>> Start DATA EXCERPTS

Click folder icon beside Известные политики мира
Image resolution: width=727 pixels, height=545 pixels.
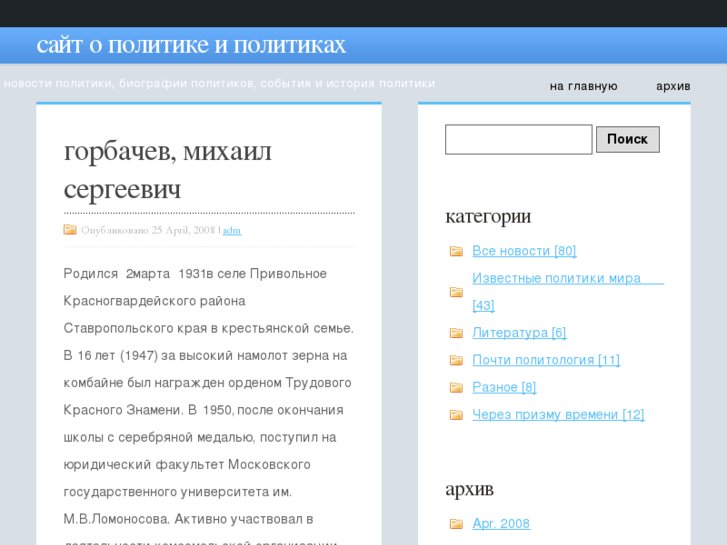456,292
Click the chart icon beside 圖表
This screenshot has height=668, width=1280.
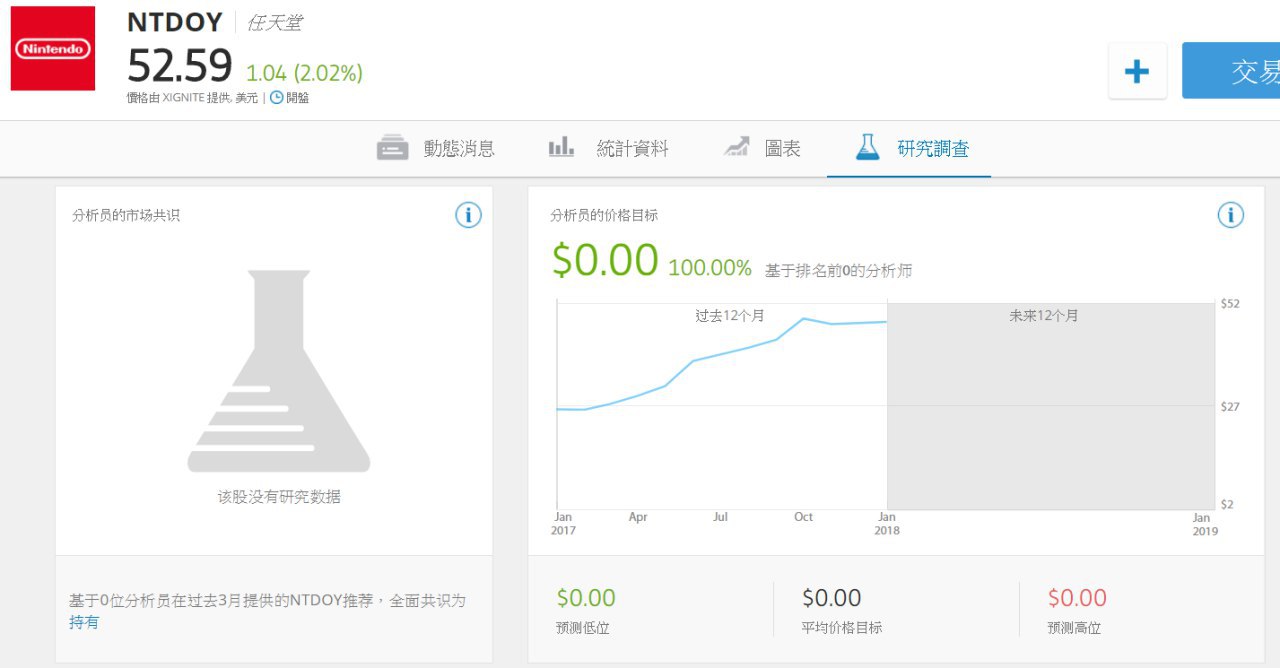tap(737, 147)
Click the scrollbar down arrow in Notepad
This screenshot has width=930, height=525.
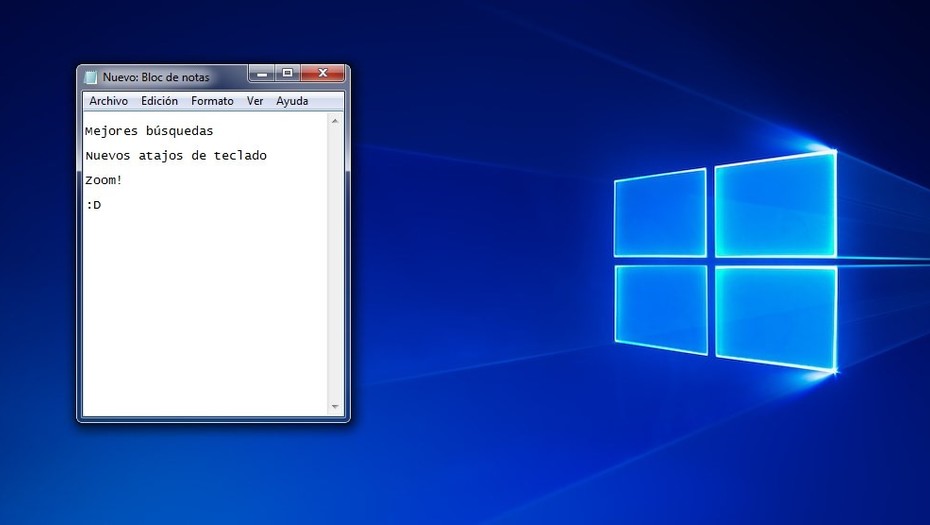coord(335,407)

>> End DATA EXCERPTS

→ TASK BRIEF
Lay out every line of the records above as a JSON list of strings, one string per line, skipping blank lines. Leave the pictures out.

→ FULL RESPONSE
[
  "Click folder icon beside Известные политики мира",
  "Image resolution: width=727 pixels, height=545 pixels.",
  "456,292",
  "Click the chart icon beside 圖表",
  "This screenshot has height=668, width=1280.",
  "tap(737, 147)",
  "Click the scrollbar down arrow in Notepad",
  "This screenshot has width=930, height=525.",
  "coord(335,407)"
]